▶ **Given passage**:
· · · · ·

He eventually becomes more passionate and adamant about the issue, when, after tearing down the Bible and the Buzzard God it worships, he says, “I don’t care you like it… I’m still the one that raised the two up from the dead yesterday… These people can tell you, it’s the same one that said, OAss,’ honey. Same God. Same God… I didn’t come here to give you miracles just so you could go back to those old gospel churches, those old lying-dog, jackleg churches, I didn’t come to give you the truth, that you could go back into that old lie.”

And who is the God that Jones criticizes? It’s the God that lets little babies starve, the God that made Satan — who left God lonely when he rebelled and took a third of the angels with him — the Skygod who acted in his loneliness to create Man. “If I found myself in this hellhole, and I was alone, I’d stay alone, because I love you too much.” With his voice climbing to a ministerial fervor, Jones then tells his followers they can call him a Redeemer or a Savior or a Deliverer or a liberationist or a revolutionist, “but don’t you call me no Skygod.”

As for the Bible, he alternately refers to them as fairy tales or as histories that can’t even get the simplest facts straight. “How can you worship a Bible that I can prove to you is full of errors?” And — in another familiar theme — he says the man who wrote the King James Version of the Bible was a slavemaster.
Jones says that he does not claim to be “omniscient, omnipotent, omniluscent, omnipresent,” like their Skygod, but if they follow him, “I say, I would do ten thousand times more for you than any religious opinion’s ever done… You’ve got God up there in the sky, you’ve got God in the imagination, [but] the only thing that’s going to help you is something that’s got flesh.”

His discussion of heaven focuses on the literal, as he scoffs at people’s ideas about it. Where is their heaven, he asks rhetorically, when they can’t see it in the sky, scientists can’t find it, and all that’s out there, even for people travelling at the speed of light, is cold, dark space.

Eventually, he says he is there to defeat the Buzzard God. He speaks of how Jesus focuses on what’s in our hearts and on earth, not in heaven. “I’m saying nothing more than what Jesus said. Jesus said, OI am God… I’m teaching that ye all are gods. Because your ancient law says, it is written, ye all are gods and sons of the most high.’ So we are sons of the most high, and that most high is a socialist non-violent revolution.”

He adds that the praise people hear is not for him as a person, because he couldn’t stand that. “I’m not an egotist. I’m not narcissistic. They’re not praising me, those that really know… They’re praising me in that I’m the Father of Socialist Freedom, but they are praising an idea. Their God is an Idea.”

· · · · ·

▶ **What is required**:
Quote word for word the stretch of the passage on Jones's sermon from "As for the Bible, he" through "was a slavemaster.".

▶ **Data provided**:

· · · · ·

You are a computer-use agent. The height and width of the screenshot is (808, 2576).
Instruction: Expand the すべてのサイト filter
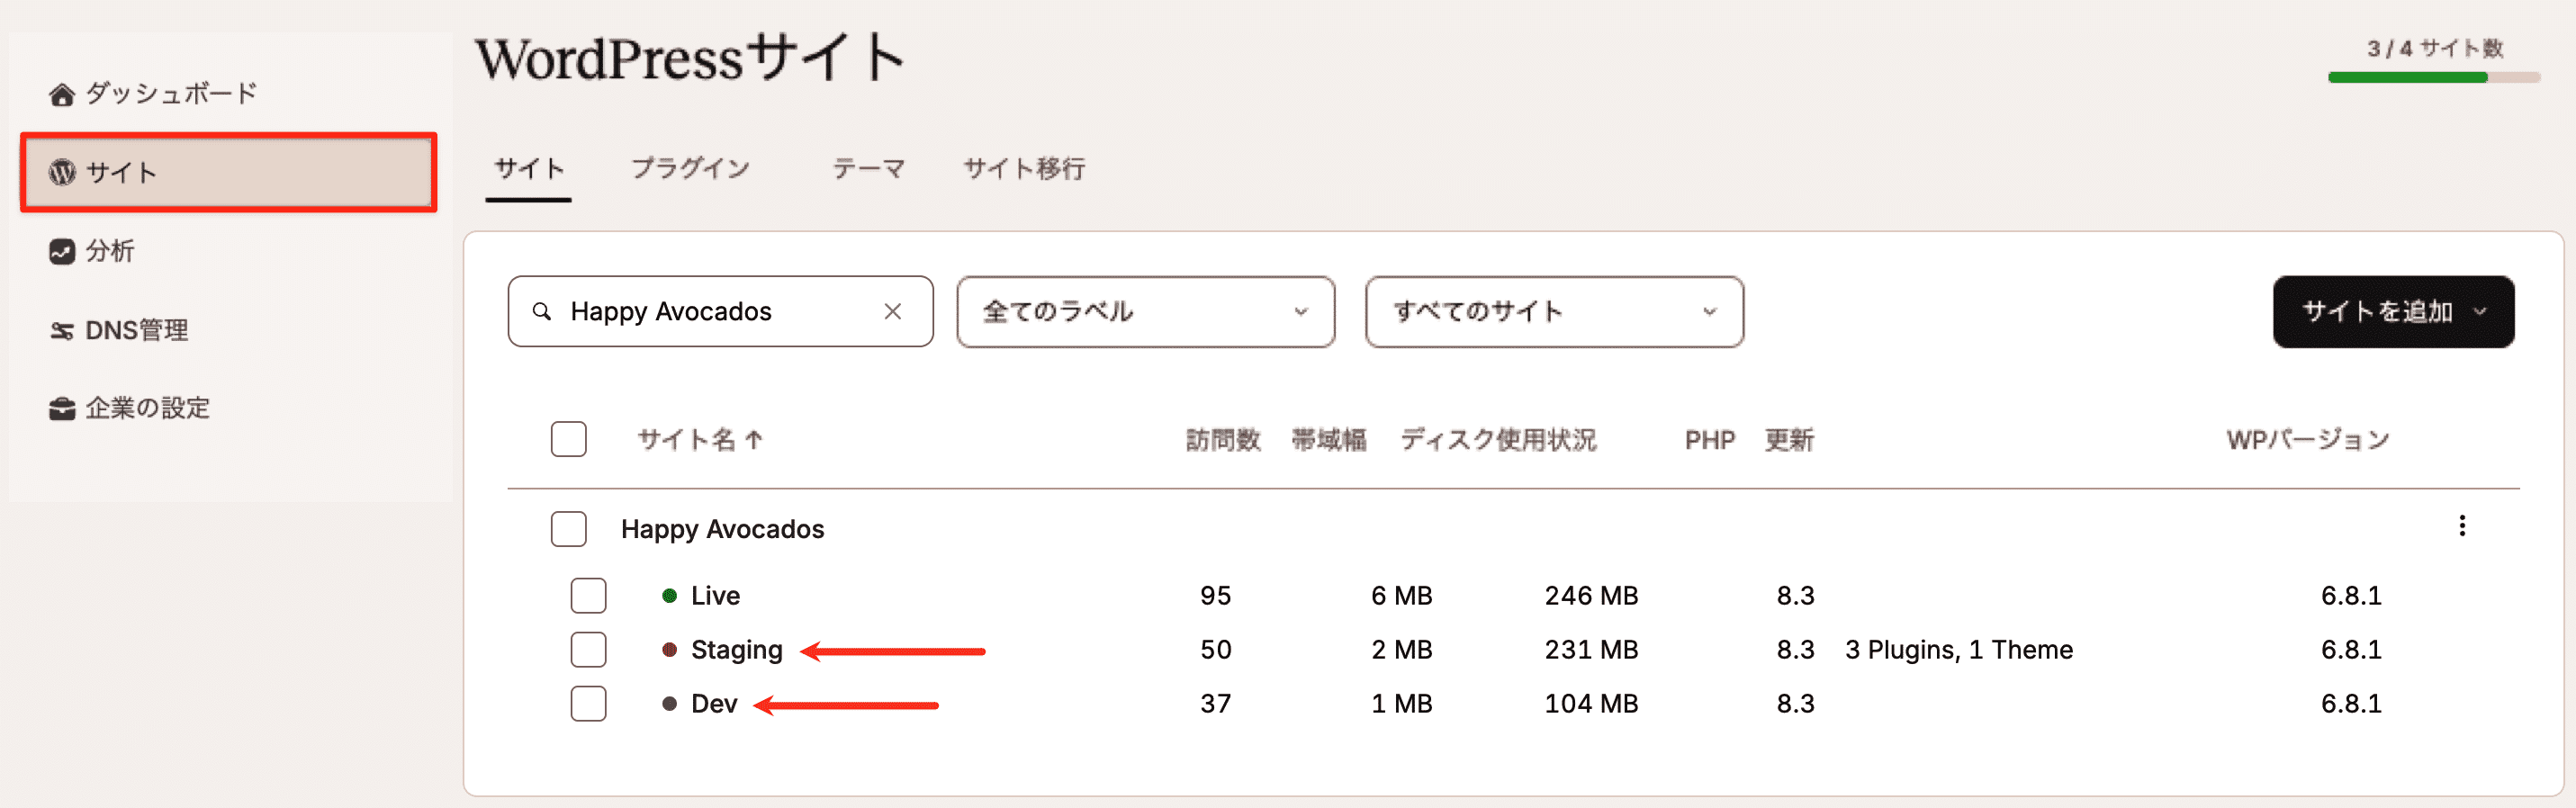(x=1554, y=311)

· · · · ·

▶ **Solution to the problem**:
As for the Bible, he alternately refers to them as fairy tales or as histories that can’t even get the simplest facts straight. “How can you worship a Bible that I can prove to you is full of errors?” And — in another familiar theme — he says the man who wrote the King James Version of the Bible was a slavemaster.